Indisciplinados ou violentos?

Tese de doutorado defendida na FaE diferencia comportamentos de alunos de escolas da periferia

Luiz Dumont Jr.

aluno

Distinguir indisciplina de violência escolar e identificar as gradações da primeira entre alunos de escolas de periferia. Com esse objetivo, o pesquisador Luciano Campos Silva analisou durante um ano o comportamento de alunos de duas turmas da 8ª série de escolas da periferia de Belo Horizonte. Os resultados, materializados em tese de doutorado defendida no mês passado na Faculdade de Educação, sugerem uma nova forma de abordar o tema tanto numa perspectiva teórica quanto no próprio cotidiano das escolas.

Segundo o pesquisador, existe uma tendência dos atuais estudos de tratar indisciplina e violência escolar sob a mesma ótica. “O problema ocorre, basicamente, porque o conceito de indisciplina sempre foi usado para definir qualquer tipo de comportamento desviante observado na escola”, explica.

Em sua tese, Luciano Campos faz uma revisão dos estudos existentes e percebeu que alguns deles não tentam estabelecer diferenças entre indisciplina – a quebra de regras de convivência escolar – e comportamentos violentos, que transgridem regras sociais. “Posso dizer que há uma falta de definição dos termos ou uma confusão propriamente dita. O perigo é tomar como violento um tipo de comportamento trivial na escola, marcado pela quebra de regras internas, como conversas paralelas em sala de aula ou pequenos atos de desacato ao professor”, explica Campos.

Ele reconhece que a distinção não é das mais fáceis. “Mas os pesquisadores em educação não podem tratar as duas coisas como iguais”, argumenta. E exemplifica: “Um aluno que debocha do professor está primeiro questionando a autoridade dele e não a figura humana”.

Ambiente heterogêneo

Ao cotejar a literatura acadêmica e opiniões de vários setores da sociedade, Campos observou que há uma visão que associa indisciplina e origem social, tratando todos os alunos de camadas pobres como indisciplinados. “Há uma imagem consolidada, segundo a qual quanto menor a renda familiar dos alunos, maior é a indisciplina nas escolas que eles freqüentam”, diz. Um dos objetivos do estudo de Luciano Campos foi justamente verificar a veracidade dessa hipótese. Durante um ano, ele observou duas turmas de 8ª série de escolas da periferia da capital mineira – cada uma por seis meses. E diferentemente do que poderia supor o senso comum, o pesquisador encontrou um ambiente bastante heterogêneo.

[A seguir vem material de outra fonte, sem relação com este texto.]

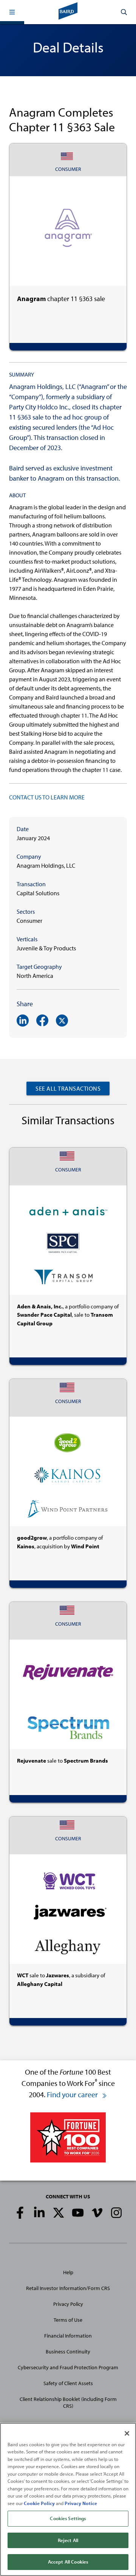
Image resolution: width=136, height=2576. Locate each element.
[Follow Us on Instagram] (116, 2213)
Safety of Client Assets (68, 2383)
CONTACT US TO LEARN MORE (47, 797)
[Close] (127, 2433)
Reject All (68, 2540)
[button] (12, 12)
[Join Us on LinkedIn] (39, 2213)
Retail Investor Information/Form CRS (68, 2288)
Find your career (73, 2094)
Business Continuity (68, 2351)
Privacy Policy (68, 2304)
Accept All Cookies (68, 2562)
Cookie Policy (39, 2503)
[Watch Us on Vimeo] (97, 2213)
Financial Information (68, 2335)
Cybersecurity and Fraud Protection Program (68, 2367)
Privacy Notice (81, 2503)
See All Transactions (68, 1088)
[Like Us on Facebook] (20, 2213)
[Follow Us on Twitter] (58, 2213)
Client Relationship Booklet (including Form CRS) (68, 2402)
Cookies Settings (68, 2518)
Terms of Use (68, 2319)
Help (68, 2272)
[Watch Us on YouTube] (78, 2213)
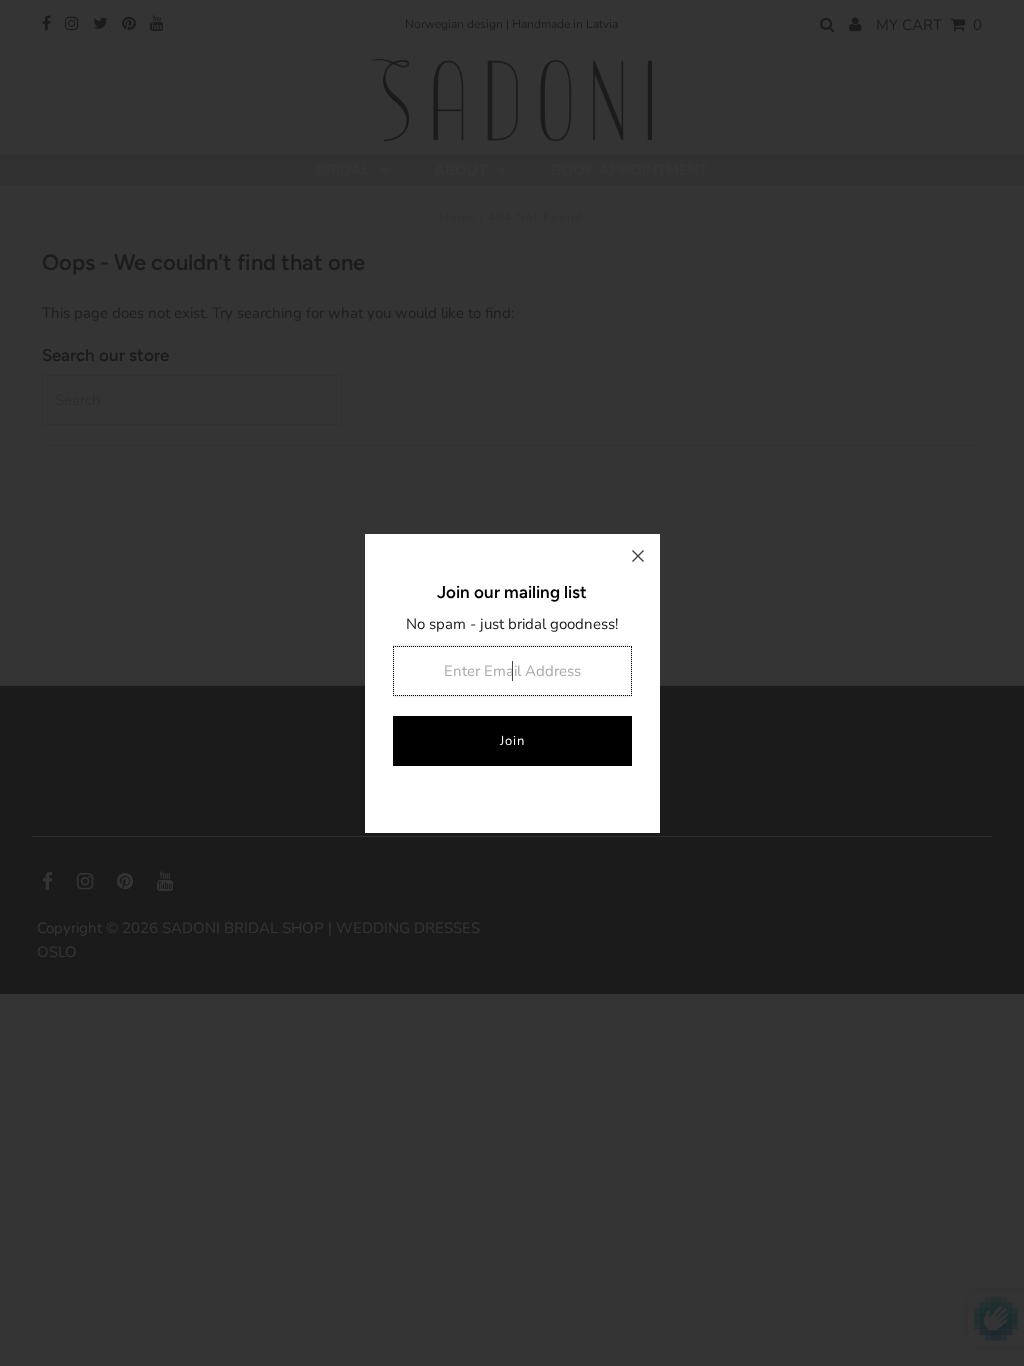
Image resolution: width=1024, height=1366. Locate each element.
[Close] (638, 556)
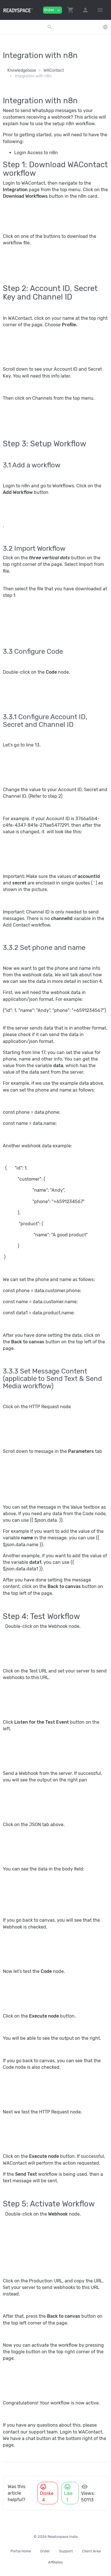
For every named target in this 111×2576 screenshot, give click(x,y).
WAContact (54, 70)
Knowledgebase (21, 70)
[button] (70, 9)
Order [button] (52, 10)
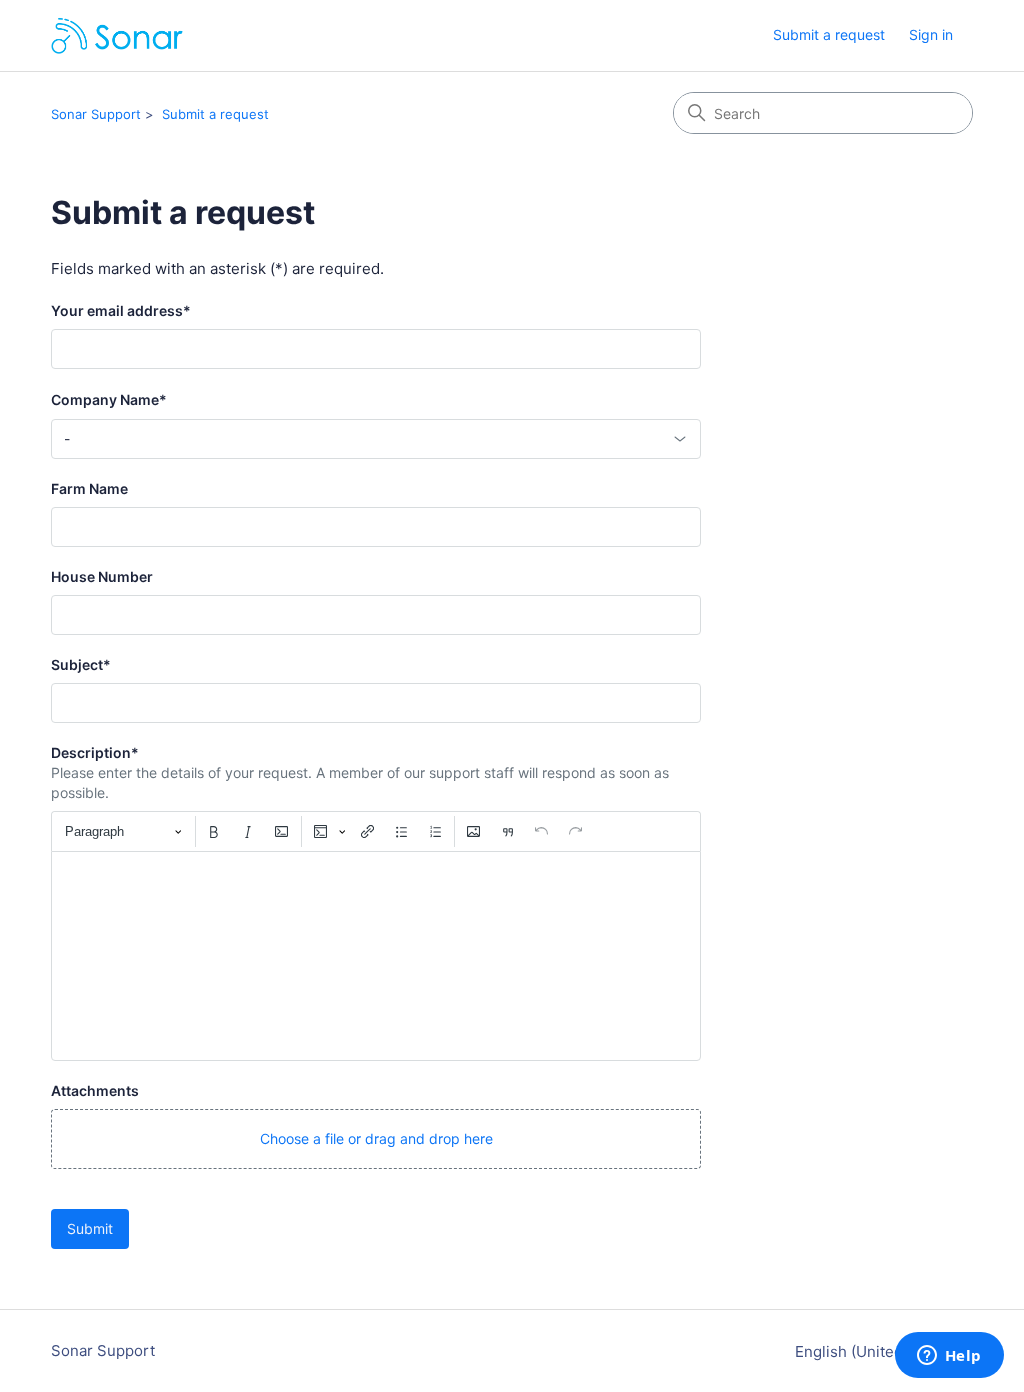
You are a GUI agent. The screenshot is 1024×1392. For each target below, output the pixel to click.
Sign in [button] (931, 34)
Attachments (95, 1090)
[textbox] (376, 956)
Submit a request (829, 34)
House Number (102, 576)
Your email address (121, 310)
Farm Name (89, 488)
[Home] (117, 35)
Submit (90, 1228)
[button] (376, 1139)
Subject (81, 664)
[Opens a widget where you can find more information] (949, 1357)
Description (95, 752)
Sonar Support (96, 114)
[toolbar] (376, 831)
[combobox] (376, 439)
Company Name (109, 399)
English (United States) (878, 1351)
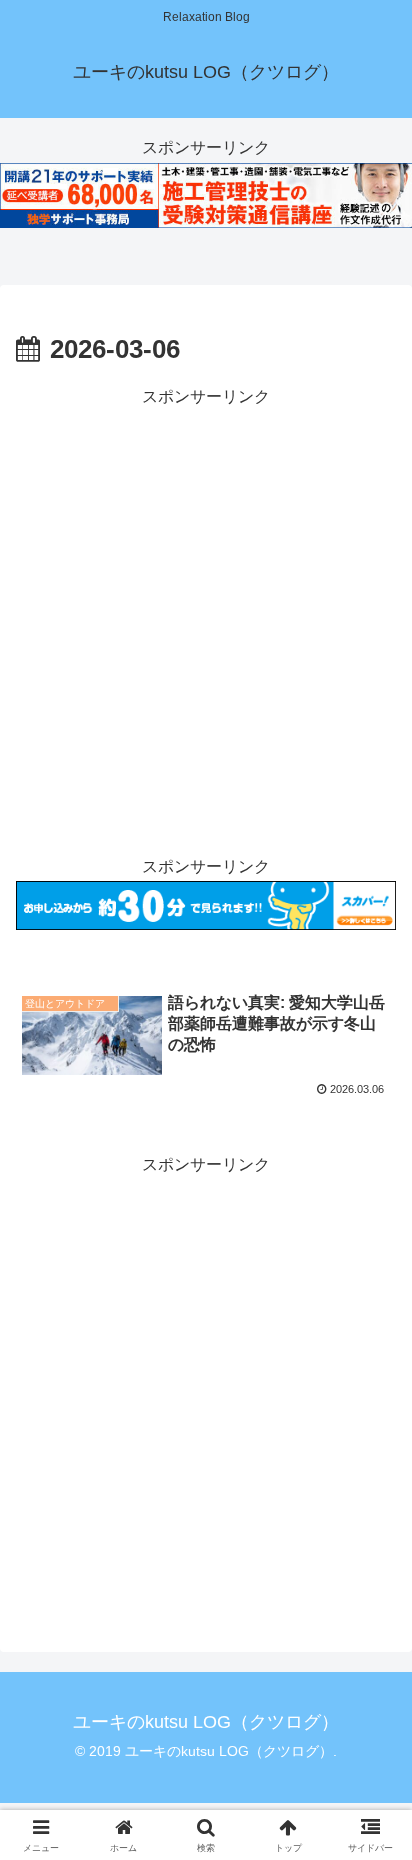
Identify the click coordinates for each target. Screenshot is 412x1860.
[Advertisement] (206, 618)
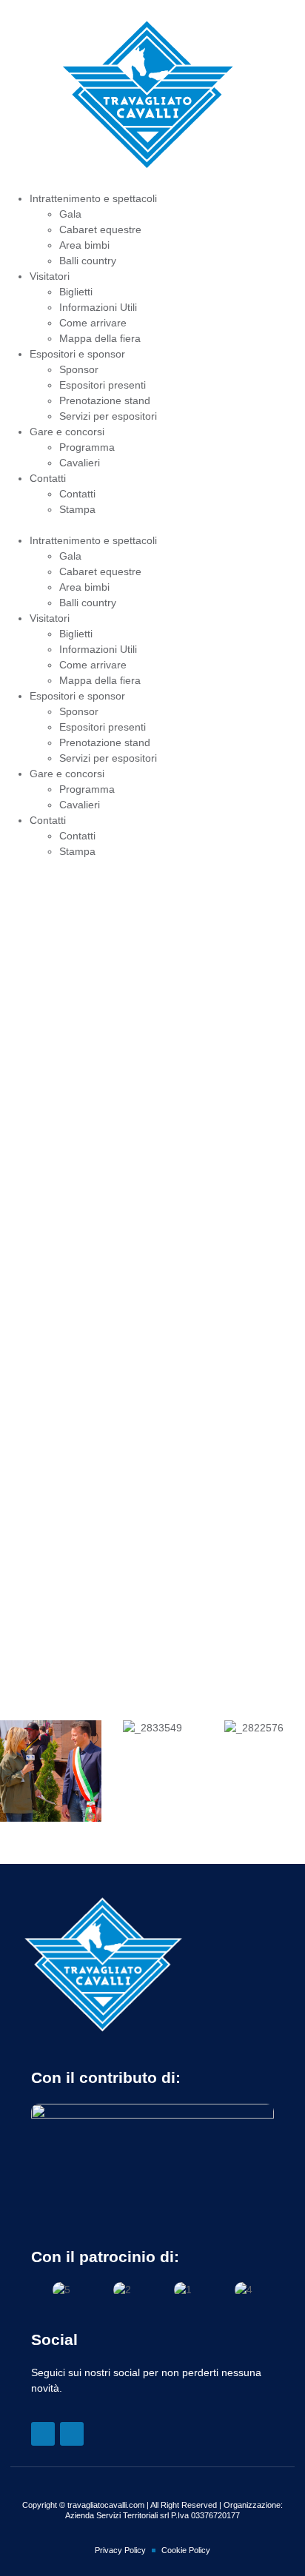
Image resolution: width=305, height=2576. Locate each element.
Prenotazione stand (104, 400)
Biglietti (76, 292)
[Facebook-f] (43, 2434)
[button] (152, 525)
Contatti (48, 478)
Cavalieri (79, 463)
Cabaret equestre (100, 229)
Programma (87, 447)
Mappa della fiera (100, 338)
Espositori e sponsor (77, 354)
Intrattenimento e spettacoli (93, 198)
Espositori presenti (102, 385)
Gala (70, 214)
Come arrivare (93, 323)
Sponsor (78, 369)
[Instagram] (72, 2434)
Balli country (87, 260)
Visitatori (50, 276)
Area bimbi (84, 245)
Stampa (77, 509)
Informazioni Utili (98, 307)
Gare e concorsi (67, 431)
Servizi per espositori (108, 416)
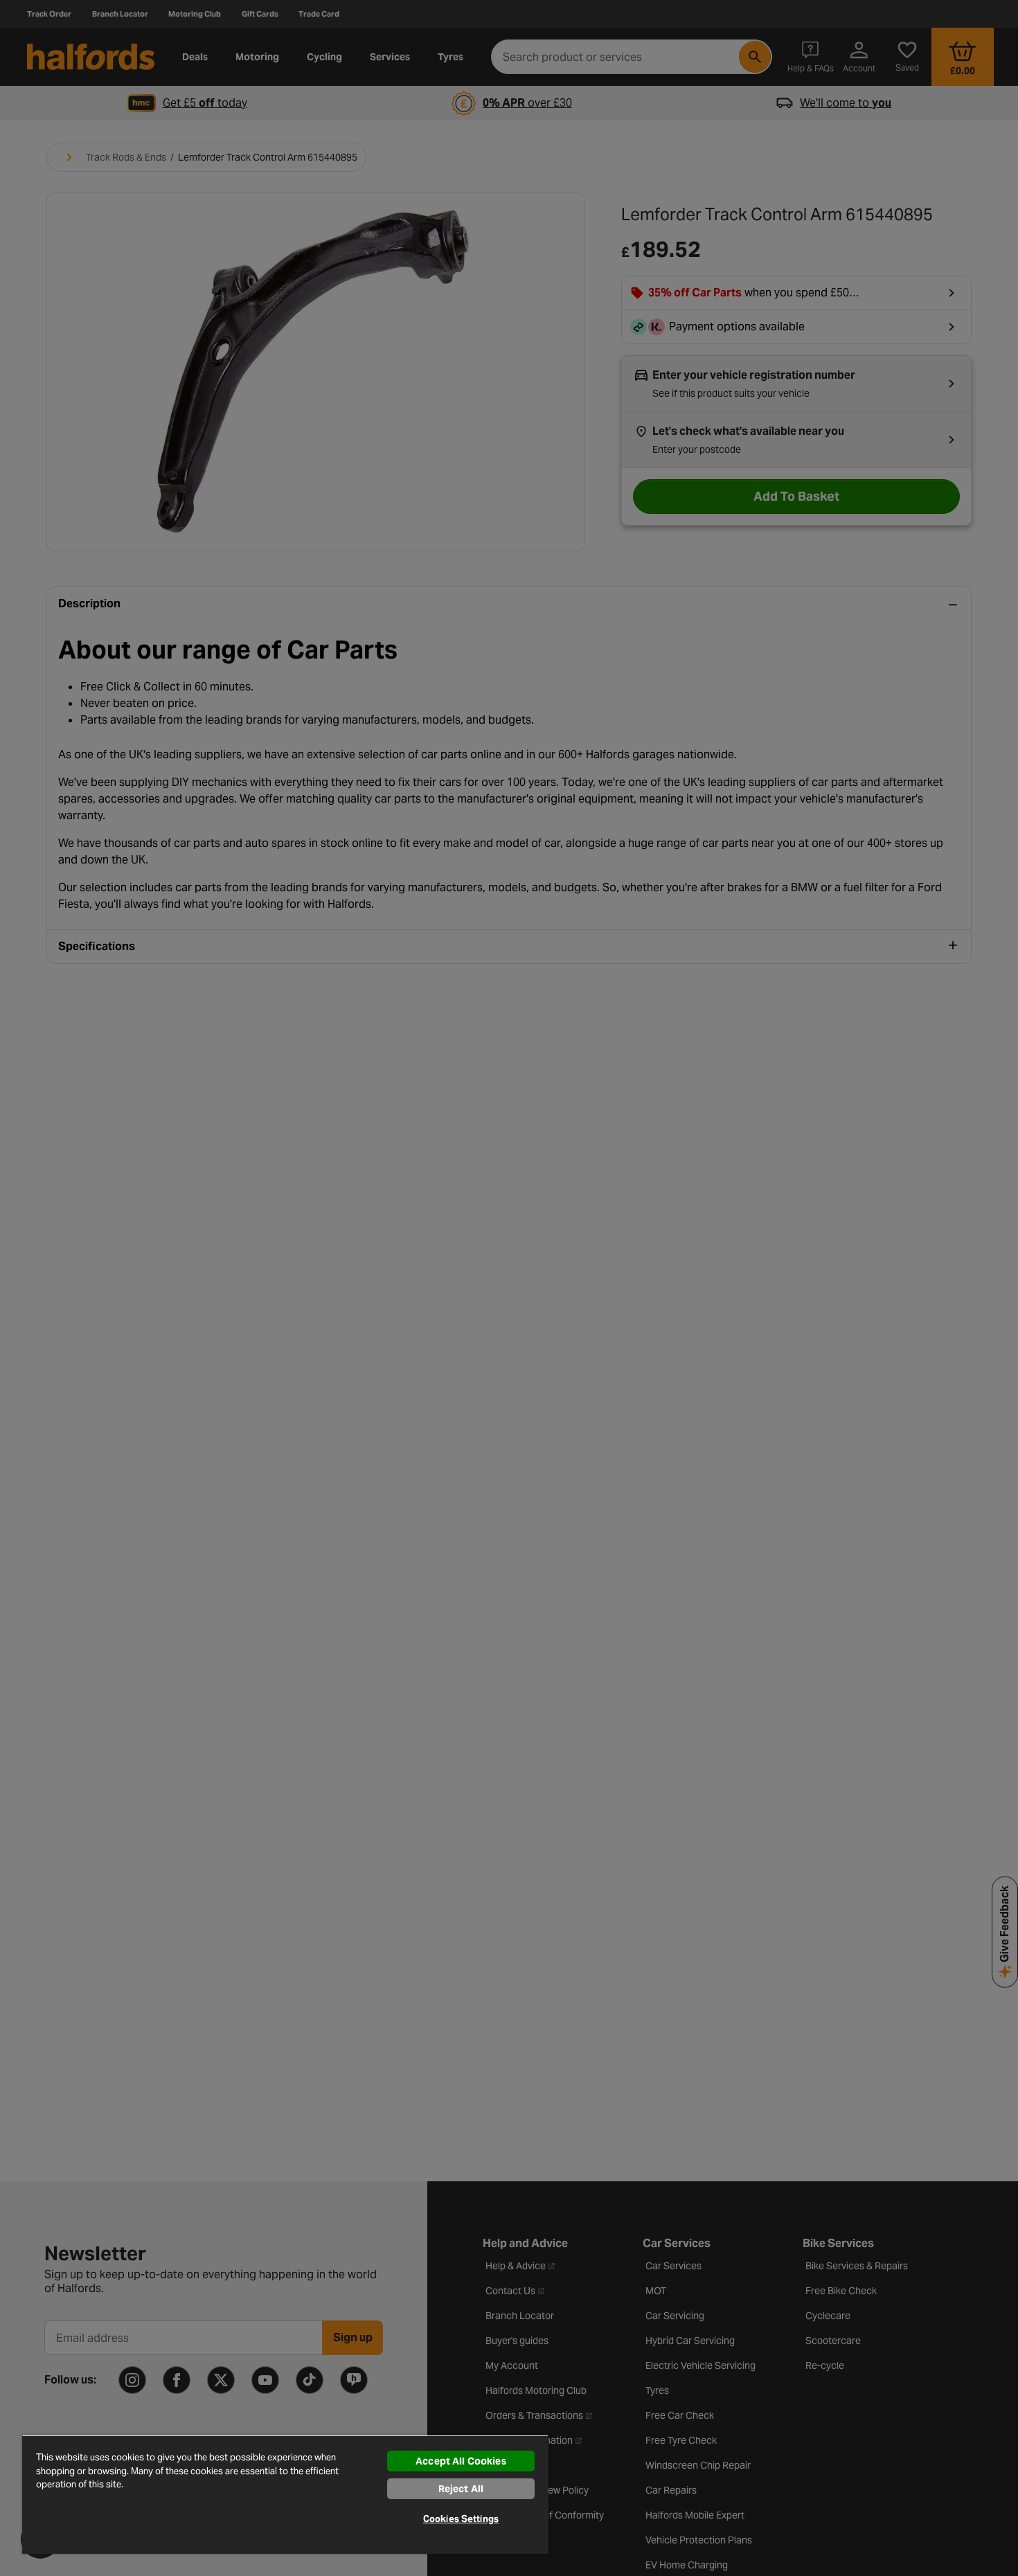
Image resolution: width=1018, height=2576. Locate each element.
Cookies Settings (461, 2519)
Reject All (460, 2489)
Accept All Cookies (461, 2461)
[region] (285, 2494)
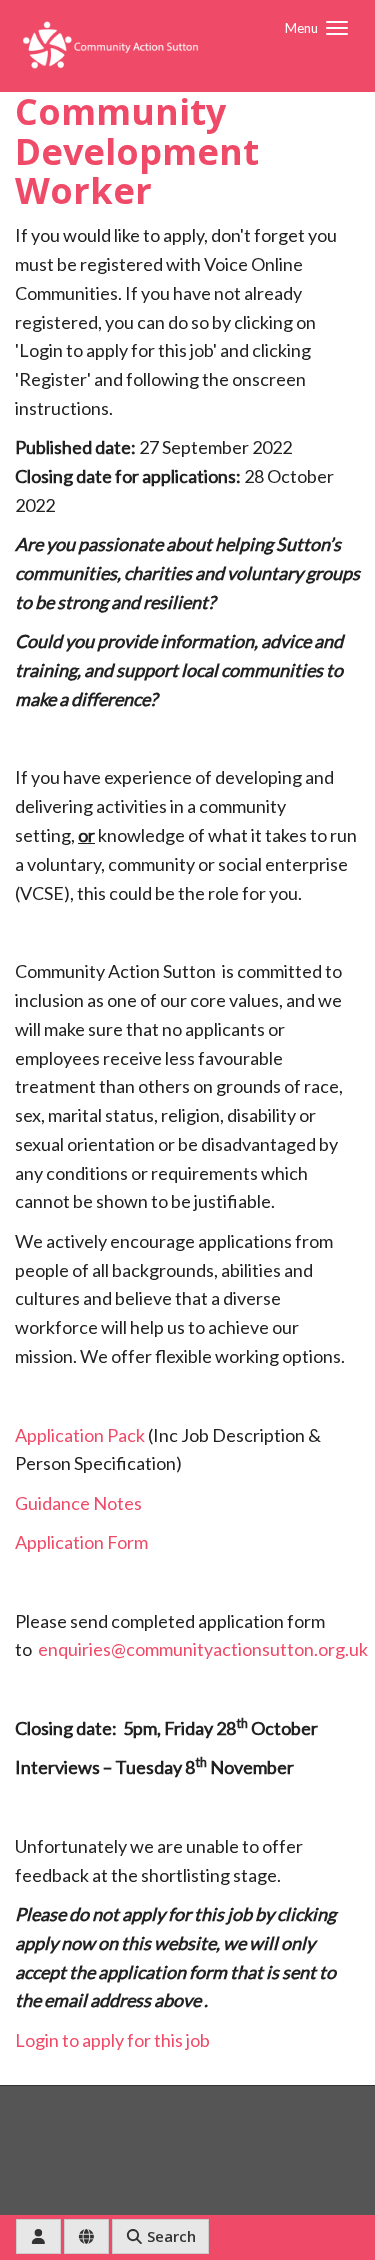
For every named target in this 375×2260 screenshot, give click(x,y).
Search (169, 2236)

Campos identificou três tipos de alunos, definindo uma terminologia para cada grupo. O conjunto de alunos mais disciplinados foi chamado de “freqüentes na disciplina”. Eles apresentam, em quase todos os momentos, uma atitude de obediência às regras convencionadas pela escola. “São jovens que não conversam em sala, são estudiosos, fazem as coisas sem o professor pedir. Enfim, assumem uma postura caracterizada pela auto-disciplina; não precisam ser fiscalizados”, explica. Outro grupo é formado pelos “freqüentes na indisciplina”, alunos que, em quase todos os momentos, protagonizam atos de indisciplina na escola e na sala de aula. “O termo freqüente define um comportamento constante dos alunos de cada grupo, mas que pode apresentar pequenas variações”, explica.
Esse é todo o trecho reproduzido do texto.